If the federal overtime law protects you, you can take your employer to court yourself.6 If you decide you want to take any other overtime case to court, the Attorney General will usually let you do it on your own.7 This is requesting “a private right of action”.
In court, you have a right to:
- the overtime you were denied,
- “treble damages” = 3 times the amount of actual damages8, and
- reasonable attorneys’ fees and costs.
If you take your employer to court for breaking federal overtime law, you may be able to get your overtime and damages equal to the overtime you worked.9
What if my employer tries to get back at me for filing a complaint because I did not get my overtime pay?
It is against the law for your employer to fire you or get back at you because you filed a complaint. This is “retaliation.” It is against the law for your employer to retaliate because you talked or wrote about a problem with your overtime pay.
If your employer does try to get back at you, the Attorney General can give him a civil citation. The citation might say that your employer has to pay you a month’s wage and the costs of any lawsuit. Contact the Office of the Attorney General.

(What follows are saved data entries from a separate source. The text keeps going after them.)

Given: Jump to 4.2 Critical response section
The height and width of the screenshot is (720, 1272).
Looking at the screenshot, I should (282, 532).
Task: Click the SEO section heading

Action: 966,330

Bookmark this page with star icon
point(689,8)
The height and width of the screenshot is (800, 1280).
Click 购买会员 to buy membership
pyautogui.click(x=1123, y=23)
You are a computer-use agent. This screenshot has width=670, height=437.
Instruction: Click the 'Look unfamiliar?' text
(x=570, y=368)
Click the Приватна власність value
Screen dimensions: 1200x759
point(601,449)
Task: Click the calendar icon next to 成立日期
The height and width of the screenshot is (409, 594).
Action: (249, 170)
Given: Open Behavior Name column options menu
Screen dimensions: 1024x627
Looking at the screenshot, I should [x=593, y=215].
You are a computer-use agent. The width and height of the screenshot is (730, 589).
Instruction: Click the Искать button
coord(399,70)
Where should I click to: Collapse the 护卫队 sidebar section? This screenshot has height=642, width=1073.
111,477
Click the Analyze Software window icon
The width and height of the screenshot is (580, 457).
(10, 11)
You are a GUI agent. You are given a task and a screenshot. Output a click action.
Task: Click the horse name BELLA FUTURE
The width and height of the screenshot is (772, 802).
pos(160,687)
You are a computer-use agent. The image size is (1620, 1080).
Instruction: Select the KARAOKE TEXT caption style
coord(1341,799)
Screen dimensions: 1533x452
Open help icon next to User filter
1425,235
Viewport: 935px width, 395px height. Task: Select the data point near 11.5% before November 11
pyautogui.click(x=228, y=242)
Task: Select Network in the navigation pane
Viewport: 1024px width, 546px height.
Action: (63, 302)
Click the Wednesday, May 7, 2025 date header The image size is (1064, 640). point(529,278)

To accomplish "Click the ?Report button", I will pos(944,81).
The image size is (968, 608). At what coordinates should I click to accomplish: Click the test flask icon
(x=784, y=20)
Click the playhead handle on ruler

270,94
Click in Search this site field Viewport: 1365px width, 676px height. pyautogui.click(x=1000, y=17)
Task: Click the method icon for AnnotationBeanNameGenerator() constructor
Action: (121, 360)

3 454 CMR § 27.03(2). Service workers like taxicab drivers and hairdressers can sometimes be paid $4.35 an hour, the service rate.
Your employer can only pay you the service rate if your hourly wage, at least $6.15/hr, added to your average hourly tips and service charges, is at least $14.25/hour. If your wage plus tips does not add up to $14.25/hr your employer must raise your service rate so that you get at least $14.25/hr in wage plus tips, or pay the full minimum wage of $14.25 an hour. 454 CMR § 27.03(2).
5 455 CMR § 2.03(2). You can get overtime for meal time as well, unless you are given 30 minutes of uninterrupted time free of duties. G.L. c. 149, § 100. See 455 CMR § 2.03 generally for hours worked including travel time.
6 If you are bringing an action under federal law (the Fair Labor Standards Act - FLSA, 29 U.S.C. §§ 201, et seq.), or under G.L. c. 151, s. 1B, you do not have to first file a complaint with the Department of Labor or the Attorney General.
7 If you are bringing a complaint under G.L. c. 149, you have to first go through the Massachusetts Attorney General’s Office. G.L. c. 149, § 27. See a Sample Request for a Private Right of Action (PDF) for use after filing a complaint with the Attorney General’s Office. See the MA Attorney General's page Private Right of Action.
9 29 U.S.C. §§ 216(b). You can get this extra amount in damages in addition to the overtime that is owed. These extra damages are called “liquidated damages”. To avoid these extra damages, your employer must show that there were “reasonable grounds” to believe that she or he was not breaking the law. If you do not end up getting these “liquidated” damages, you have a right to the interest on the overtime that is owed. 29 U.S.C. §§ 260.